Styczeń 2016 r.
„Błogosławiony Pan Bóg Izraela, bo nawiedził swój lud i wyzwolił” (Łk 1, 68)
Od kilku tygodni trwa rok liturgiczny C, w którym Kościół proponuje czytania z Ewangelii wg św. Łukasza (za wyjątkiem okresów Bożego Narodzenia i Wielkanocy). A więc i my również, po medytacji Magnificat, podejmijmy refleksję nad Pieśnią Zachariasza z Ewangelii Łukaszowej.
Zachariasz to postać znamienita: jego imię oznacza „Bóg pamięta”; jest on mężem Elżbiety, a zatem
w przyszłości będzie kuzynem Pana Jezusa. Hymn Zachariasza – codziennie śpiewany przez Kościół
w czasie modlitwy porannej (jutrznia); natomiast Magnificat śpiewane jest podczas wieczornych nieszporów – powinien nam pomóc wejść w duchowy wymiar jubileuszowego Roku Miłosierdzia.

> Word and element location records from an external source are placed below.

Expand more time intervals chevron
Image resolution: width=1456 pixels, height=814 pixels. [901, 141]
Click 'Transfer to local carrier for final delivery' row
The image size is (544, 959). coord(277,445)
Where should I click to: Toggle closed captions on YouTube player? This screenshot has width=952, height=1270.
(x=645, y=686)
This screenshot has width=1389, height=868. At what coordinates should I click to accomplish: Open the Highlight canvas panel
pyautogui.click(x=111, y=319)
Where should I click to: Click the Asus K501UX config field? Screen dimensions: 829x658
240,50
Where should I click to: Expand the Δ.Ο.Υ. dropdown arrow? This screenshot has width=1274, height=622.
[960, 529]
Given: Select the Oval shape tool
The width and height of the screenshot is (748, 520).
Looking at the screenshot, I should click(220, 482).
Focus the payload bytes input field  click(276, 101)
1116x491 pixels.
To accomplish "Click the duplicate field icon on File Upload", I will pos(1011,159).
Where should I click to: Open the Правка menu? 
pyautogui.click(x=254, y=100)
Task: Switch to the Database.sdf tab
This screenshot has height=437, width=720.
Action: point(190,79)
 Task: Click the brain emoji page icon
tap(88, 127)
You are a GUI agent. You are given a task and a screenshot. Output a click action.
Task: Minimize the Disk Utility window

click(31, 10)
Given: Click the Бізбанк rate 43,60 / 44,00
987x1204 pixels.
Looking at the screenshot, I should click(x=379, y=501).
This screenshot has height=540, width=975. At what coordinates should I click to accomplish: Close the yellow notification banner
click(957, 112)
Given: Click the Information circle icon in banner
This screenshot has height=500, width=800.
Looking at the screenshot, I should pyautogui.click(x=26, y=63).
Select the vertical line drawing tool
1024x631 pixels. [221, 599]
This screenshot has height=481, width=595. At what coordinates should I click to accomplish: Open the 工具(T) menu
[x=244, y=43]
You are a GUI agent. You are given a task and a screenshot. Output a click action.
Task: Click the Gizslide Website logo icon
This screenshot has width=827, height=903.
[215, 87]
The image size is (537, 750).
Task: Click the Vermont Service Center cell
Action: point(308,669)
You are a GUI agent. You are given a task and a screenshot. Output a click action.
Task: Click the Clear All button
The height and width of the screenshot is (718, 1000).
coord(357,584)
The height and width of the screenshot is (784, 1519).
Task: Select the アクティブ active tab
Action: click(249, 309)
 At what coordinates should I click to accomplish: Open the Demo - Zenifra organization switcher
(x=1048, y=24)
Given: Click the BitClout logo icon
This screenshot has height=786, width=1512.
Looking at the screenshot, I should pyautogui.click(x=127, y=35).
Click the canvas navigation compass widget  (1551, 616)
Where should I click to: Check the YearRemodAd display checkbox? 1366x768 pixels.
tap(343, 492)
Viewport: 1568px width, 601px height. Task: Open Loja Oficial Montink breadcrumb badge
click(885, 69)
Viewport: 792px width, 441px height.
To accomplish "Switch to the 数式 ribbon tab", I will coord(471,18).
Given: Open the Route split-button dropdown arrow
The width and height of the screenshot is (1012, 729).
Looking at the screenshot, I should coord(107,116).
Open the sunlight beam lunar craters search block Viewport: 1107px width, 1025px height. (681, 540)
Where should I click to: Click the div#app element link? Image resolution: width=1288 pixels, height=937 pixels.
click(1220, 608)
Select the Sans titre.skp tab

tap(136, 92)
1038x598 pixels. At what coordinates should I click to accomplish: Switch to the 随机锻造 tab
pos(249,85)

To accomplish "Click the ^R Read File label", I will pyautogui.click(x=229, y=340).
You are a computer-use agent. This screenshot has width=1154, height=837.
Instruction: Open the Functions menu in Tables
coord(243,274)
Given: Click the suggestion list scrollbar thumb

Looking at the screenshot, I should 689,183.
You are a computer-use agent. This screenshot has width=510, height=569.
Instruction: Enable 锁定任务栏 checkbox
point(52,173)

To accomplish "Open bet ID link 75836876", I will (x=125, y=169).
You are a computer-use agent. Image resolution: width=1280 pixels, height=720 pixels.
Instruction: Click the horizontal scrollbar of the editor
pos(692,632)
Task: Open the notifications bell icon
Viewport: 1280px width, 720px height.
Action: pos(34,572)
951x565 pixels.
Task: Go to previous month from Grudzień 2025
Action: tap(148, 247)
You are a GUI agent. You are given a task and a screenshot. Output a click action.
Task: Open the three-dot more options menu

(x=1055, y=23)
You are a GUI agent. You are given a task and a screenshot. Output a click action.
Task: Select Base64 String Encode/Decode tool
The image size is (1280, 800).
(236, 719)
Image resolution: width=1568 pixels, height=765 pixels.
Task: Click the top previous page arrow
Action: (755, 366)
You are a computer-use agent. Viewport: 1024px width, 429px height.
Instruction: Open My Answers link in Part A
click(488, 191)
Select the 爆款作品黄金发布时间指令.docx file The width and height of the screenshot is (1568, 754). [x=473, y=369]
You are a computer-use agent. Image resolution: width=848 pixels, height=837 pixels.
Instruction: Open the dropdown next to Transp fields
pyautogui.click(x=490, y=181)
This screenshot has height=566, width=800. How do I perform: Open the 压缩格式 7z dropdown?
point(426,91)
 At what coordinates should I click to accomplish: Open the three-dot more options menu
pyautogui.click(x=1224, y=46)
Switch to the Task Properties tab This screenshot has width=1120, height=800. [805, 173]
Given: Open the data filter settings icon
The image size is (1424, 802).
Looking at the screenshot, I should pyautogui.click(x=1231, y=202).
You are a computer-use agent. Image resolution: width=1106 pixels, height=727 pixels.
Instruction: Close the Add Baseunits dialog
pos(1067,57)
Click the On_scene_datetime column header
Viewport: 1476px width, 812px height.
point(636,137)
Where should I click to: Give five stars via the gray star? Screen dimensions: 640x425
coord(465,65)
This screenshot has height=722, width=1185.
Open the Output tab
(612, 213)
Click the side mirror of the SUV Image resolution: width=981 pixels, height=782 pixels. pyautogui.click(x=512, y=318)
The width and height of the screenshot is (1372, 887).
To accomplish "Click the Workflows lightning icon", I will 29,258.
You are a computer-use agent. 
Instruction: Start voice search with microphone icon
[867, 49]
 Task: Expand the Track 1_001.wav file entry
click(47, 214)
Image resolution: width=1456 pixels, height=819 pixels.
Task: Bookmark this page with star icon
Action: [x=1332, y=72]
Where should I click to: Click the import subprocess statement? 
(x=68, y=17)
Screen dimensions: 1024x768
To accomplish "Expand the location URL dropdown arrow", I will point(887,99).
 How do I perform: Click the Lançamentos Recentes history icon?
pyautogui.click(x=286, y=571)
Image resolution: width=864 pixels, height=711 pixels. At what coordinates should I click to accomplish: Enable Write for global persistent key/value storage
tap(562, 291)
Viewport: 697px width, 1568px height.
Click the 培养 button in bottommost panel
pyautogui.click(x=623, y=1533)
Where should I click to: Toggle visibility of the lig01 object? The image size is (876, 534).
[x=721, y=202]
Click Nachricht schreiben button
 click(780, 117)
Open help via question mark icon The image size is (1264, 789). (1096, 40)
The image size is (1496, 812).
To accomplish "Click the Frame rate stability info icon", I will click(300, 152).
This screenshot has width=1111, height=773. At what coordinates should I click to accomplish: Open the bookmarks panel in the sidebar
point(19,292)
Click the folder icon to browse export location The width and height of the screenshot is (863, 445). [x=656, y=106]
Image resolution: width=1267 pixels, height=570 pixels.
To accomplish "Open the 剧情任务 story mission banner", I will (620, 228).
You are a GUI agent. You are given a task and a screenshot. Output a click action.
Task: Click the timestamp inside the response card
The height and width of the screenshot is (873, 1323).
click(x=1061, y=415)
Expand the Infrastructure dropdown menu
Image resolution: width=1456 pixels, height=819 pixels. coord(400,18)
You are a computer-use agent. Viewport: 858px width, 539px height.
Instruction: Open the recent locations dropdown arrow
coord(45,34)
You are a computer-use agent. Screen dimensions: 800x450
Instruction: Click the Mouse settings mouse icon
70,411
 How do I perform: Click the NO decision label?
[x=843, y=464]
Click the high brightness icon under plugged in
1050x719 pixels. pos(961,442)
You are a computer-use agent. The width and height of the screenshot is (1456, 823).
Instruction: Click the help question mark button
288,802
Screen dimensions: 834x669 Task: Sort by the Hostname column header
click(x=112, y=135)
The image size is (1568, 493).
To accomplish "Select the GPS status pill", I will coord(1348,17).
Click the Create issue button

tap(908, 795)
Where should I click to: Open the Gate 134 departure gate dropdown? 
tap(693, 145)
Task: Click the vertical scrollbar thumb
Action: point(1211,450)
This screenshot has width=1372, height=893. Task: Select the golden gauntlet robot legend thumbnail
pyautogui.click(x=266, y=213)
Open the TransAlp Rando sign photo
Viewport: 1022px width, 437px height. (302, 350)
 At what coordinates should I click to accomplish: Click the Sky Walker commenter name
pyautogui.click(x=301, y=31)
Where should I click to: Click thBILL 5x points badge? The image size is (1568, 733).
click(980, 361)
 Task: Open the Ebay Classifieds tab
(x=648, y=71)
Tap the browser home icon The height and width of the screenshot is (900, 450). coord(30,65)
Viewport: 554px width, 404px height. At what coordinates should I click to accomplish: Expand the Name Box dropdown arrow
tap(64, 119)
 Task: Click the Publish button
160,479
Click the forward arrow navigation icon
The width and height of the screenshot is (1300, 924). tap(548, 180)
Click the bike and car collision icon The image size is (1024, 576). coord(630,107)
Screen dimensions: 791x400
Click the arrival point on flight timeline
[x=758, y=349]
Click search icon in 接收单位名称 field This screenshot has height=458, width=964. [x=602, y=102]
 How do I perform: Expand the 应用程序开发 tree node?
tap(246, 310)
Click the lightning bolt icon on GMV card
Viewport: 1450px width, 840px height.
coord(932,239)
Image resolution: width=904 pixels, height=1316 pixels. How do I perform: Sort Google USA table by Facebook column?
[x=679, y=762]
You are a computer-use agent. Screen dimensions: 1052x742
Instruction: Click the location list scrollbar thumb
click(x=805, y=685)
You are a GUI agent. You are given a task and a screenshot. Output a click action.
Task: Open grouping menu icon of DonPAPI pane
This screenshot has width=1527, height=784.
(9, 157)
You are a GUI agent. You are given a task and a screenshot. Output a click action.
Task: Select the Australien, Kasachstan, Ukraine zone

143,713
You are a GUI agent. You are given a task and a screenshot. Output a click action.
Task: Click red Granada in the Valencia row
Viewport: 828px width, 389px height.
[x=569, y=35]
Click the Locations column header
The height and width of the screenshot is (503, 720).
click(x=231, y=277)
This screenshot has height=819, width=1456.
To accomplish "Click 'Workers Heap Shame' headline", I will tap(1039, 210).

Kontekst jest dobrze znany; otóż to, co zapowiedział Archanioł Gabriel: „Nie bój się Zachariaszu! Twoja prośba została wysłuchana: żona twoja Elżbieta urodzi ci syna” (Łk 1, 14) właśnie się wykonało. Dziecko, tak bardzo upragnione, narodziło się i przez obrzezanie zostało wcielone do Ludu Izraela (por. Rdz 17, 9-12). Jednak ku zdumieniu otoczenia nie otrzymuje – zgodnie z tradycją – imienia swojego ojca; Elżbieta bowiem chce mu nadać imię Yohanan, które oznacza „Bóg jest łaskaw”. Zachariasz pisemnie potwierdza wybór imienia, chociaż nie słyszał słów wypowiedzianych wcześniej przez żonę; jest głuchoniemy, bo zwątpił w przesłanie Archanioła Gabriela, który mu się ukazał i wypowiedział proroctwo. Jednak natychmiast po nadaniu synowi imienia, które w świątyni wskazał mu Boży Posłaniec (Łk 1, 13), jego uszy i usta na nowo się otworzyły. Pierwsze słowa wypowiedziane przez starca „napełnionego Duchem Świętym” (Łk 1, 67) są skierowanym do Pana błogosławieństwem w formie hymnu, którego charakter zapewne odzwierciedla tradycję liturgiczną praktykowaną przez pierwotną wspólnotę chrześcijańską.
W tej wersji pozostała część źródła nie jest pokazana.